Polymorphisms have been discovered in multiple XPD exons. XPD refers to "xeroderma pigmentosum group D" and is involved in a DNA repair mechanism used during DNA replication. XPD works by cutting and removing segments of DNA that have been damaged due to things such as cigarette smoking and inhalation of other environmental carcinogens. Asp312Asn and Lys751Gln are the two common polymorphisms of XPD that result in a change in a single amino acid. This variation in Asn and Gln alleles has been related to individuals having a reduced DNA repair efficiency. Several studies have been conducted to see if this diminished capacity to repair DNA is related to an increased risk of lung cancer. These studies examined the XPD gene in lung cancer patients of varying age, gender, race, and pack-years. The studies provided mixed results, from concluding individuals who are homozygous for the Asn allele or homozygous for the Gln allele had an increased risk of developing lung cancer, to finding no statistical significance between smokers who have either allele polymorphism and their susceptibility to lung cancer. Research continues to be conducted to determine the relationship between XPD polymorphisms and lung cancer risk.
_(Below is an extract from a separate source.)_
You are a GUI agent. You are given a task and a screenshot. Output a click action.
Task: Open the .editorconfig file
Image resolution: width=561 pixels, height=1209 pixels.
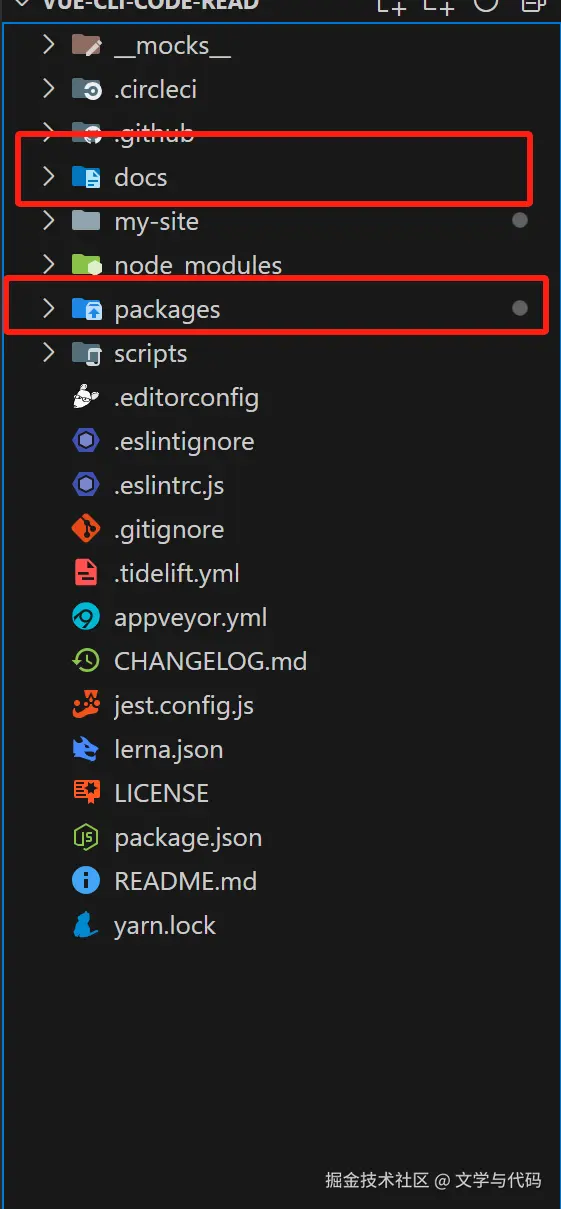187,398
As a cornerstone of Personalized medicine cancers, Sequence analysis is becoming increasingly important to understand the specific mutations involved in the individual's cancer, such as needed to select specific molecular targets such as mutations in various receptors, but also understanding the polymorphisms they inherited which play important roles in diagnosis, prognosis, and treatment, such as treatment of leukemia with 6-mercaptopurine where toxicity largely depends on polymorphisms in multiple different genes involved in its metabolism.

=== Asthma ===

Asthma is an inflammatory disease of the lungs and more than 100 loci have been identified as contributing to the development and severity of the condition. By using the traditional linkage analysis, these asthma correlated genes were able to be identified in small quantities using genome-wide association studies (GWAS). There have been a number of studies looking into various polymorphisms of asthma-associated genes and how those polymorphisms interact with the carrier's environment. One example is the gene CD14, which is known to have a polymorphism that is associated with increased amounts of CD14 protein as well as reduced levels of IgE serum. A study was conducted on 624 children looking at their IgE serum levels as it related to the polymorphism in CD14. The study found that IgE serum levels differed in children with the C allele in the CD14/-260 gene based on the type of allergens they regularly exposed to. Children who were in regular contact with house pets showed higher serum levels of IgE while children who were regularly exposed to stable animals showed lower serum levels of IgE. Continued research into gene-environment interactions may lead to more specialized treatment plans based on an individual's surroundings.